*Required work*.
Transcribe the records below word for word, beginning with the first line and stopping after the line that contains "Mobile Legend (134, 155)"; pictures are not part of the copy.
--- Working data ---
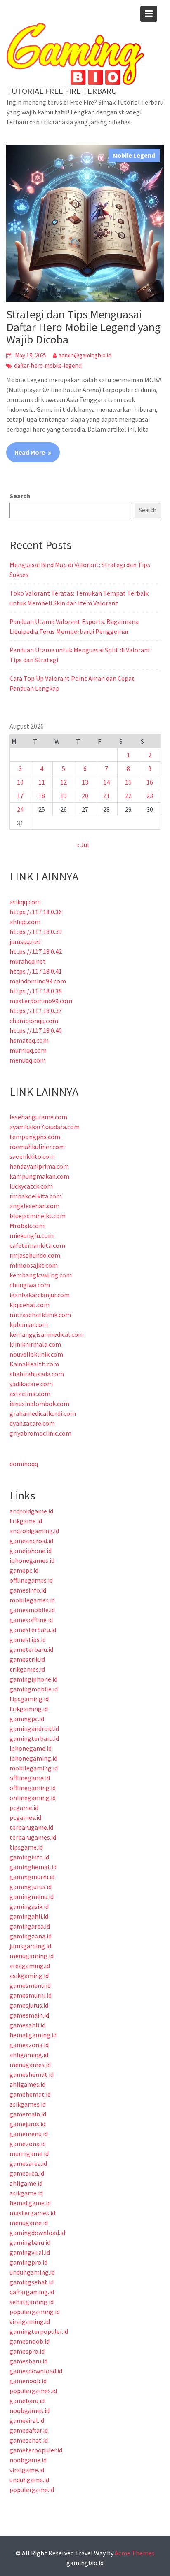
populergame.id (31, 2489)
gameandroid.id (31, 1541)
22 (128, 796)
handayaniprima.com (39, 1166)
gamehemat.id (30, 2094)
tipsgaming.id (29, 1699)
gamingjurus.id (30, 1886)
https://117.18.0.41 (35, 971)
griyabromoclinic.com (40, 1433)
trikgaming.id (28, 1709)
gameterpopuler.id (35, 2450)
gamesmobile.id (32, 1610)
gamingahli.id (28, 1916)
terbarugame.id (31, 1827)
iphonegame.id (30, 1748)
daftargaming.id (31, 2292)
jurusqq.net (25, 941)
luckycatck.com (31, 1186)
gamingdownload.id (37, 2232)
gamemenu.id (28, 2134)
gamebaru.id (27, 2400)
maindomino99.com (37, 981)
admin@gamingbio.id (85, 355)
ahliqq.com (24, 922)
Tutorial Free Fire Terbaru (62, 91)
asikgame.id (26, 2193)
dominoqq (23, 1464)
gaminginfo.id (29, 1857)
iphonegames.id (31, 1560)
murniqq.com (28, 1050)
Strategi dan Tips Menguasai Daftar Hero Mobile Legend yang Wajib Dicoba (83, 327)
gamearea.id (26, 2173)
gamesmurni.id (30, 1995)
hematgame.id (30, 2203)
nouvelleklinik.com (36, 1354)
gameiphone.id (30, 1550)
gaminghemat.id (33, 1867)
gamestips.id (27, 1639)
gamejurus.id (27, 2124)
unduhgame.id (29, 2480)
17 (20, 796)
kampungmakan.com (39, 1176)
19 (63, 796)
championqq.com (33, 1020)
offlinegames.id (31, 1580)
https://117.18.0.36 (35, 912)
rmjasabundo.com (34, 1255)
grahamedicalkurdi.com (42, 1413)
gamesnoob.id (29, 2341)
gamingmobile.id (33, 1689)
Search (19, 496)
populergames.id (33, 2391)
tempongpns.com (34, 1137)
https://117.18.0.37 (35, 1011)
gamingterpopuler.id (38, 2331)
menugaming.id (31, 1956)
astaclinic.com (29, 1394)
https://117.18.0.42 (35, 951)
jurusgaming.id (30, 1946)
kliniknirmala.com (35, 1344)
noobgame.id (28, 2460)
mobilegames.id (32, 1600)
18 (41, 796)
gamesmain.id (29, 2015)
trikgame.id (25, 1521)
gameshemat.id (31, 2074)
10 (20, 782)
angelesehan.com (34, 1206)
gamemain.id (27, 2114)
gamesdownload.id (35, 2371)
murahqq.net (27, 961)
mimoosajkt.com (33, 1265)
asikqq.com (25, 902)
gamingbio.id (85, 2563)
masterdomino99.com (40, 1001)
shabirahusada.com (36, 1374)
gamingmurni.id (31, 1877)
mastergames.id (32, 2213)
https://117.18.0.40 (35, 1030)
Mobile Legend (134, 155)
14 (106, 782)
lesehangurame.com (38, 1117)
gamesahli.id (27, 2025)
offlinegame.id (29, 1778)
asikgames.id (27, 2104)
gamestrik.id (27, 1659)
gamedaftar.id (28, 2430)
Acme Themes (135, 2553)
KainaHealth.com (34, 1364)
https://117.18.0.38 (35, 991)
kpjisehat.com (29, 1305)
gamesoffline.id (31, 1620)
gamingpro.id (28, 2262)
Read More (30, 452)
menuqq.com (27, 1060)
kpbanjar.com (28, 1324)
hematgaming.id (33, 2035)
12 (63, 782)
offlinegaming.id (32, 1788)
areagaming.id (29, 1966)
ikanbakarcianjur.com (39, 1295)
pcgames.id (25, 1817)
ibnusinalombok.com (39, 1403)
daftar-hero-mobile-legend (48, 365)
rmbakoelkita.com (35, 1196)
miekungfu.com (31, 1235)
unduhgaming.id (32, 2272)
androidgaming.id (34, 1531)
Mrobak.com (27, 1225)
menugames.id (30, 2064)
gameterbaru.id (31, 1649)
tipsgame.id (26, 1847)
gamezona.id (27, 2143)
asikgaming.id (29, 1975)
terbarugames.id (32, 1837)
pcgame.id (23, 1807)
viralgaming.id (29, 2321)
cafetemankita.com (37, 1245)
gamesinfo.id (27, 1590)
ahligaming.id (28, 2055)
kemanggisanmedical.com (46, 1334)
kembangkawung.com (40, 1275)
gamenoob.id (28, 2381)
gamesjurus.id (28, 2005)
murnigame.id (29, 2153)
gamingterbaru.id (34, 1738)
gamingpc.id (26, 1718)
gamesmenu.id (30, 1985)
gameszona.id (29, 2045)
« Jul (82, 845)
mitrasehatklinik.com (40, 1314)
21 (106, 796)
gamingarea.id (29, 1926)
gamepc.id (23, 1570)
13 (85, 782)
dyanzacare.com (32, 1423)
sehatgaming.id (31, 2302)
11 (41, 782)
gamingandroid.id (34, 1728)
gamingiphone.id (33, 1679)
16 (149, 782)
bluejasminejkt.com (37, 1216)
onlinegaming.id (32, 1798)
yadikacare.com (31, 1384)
---
*Response to this task*.
populergame.id (31, 2489)
gameandroid.id (31, 1541)
22 (128, 796)
handayaniprima.com (39, 1166)
gamehemat.id (30, 2094)
tipsgaming.id (29, 1699)
gamingjurus.id (30, 1886)
https://117.18.0.41 (35, 971)
griyabromoclinic.com (40, 1433)
trikgaming.id (28, 1709)
gameterpopuler.id (35, 2450)
gamesmobile.id (32, 1610)
gamingahli.id (28, 1916)
terbarugame.id (31, 1827)
iphonegame.id (30, 1748)
daftargaming.id (31, 2292)
jurusqq.net (25, 941)
luckycatck.com (31, 1186)
gamingdownload.id (37, 2232)
gamemenu.id (28, 2134)
gamebaru.id (27, 2400)
maindomino99.com (37, 981)
admin@gamingbio.id (85, 355)
ahliqq.com (24, 922)
Tutorial Free Fire Terbaru (62, 91)
asikgame.id (26, 2193)
dominoqq (23, 1464)
gaminginfo.id (29, 1857)
iphonegames.id (31, 1560)
murniqq.com (28, 1050)
Strategi dan Tips Menguasai Daftar Hero Mobile Legend yang Wajib Dicoba (83, 327)
gamearea.id (26, 2173)
gamesmurni.id (30, 1995)
hematgame.id (30, 2203)
nouvelleklinik.com (36, 1354)
gameiphone.id (30, 1550)
gaminghemat.id (33, 1867)
gamestips.id (27, 1639)
gamejurus.id (27, 2124)
unduhgame.id (29, 2480)
17 (20, 796)
kampungmakan.com (39, 1176)
19 (63, 796)
championqq.com (33, 1020)
offlinegames.id (31, 1580)
https://117.18.0.36 (35, 912)
rmjasabundo.com (34, 1255)
grahamedicalkurdi.com (42, 1413)
gamesnoob.id (29, 2341)
gamingmobile.id (33, 1689)
Search (19, 496)
populergames.id (33, 2391)
tempongpns.com (34, 1137)
https://117.18.0.37 (35, 1011)
gamingterpopuler.id (38, 2331)
menugaming.id (31, 1956)
astaclinic.com (29, 1394)
https://117.18.0.42 (35, 951)
jurusgaming.id (30, 1946)
kliniknirmala.com (35, 1344)
noobgame.id (28, 2460)
mobilegames.id (32, 1600)
18 (41, 796)
gamesmain.id (29, 2015)
trikgame.id (25, 1521)
gameshemat.id (31, 2074)
10 (20, 782)
angelesehan.com (34, 1206)
gamemain.id (27, 2114)
gamesdownload.id (35, 2371)
murahqq.net (27, 961)
mimoosajkt.com (33, 1265)
asikqq.com (25, 902)
gamingbio.id (85, 2563)
masterdomino99.com (40, 1001)
shabirahusada.com (36, 1374)
gamingmurni.id (31, 1877)
mastergames.id (32, 2213)
https://117.18.0.40 (35, 1030)
Mobile Legend (134, 155)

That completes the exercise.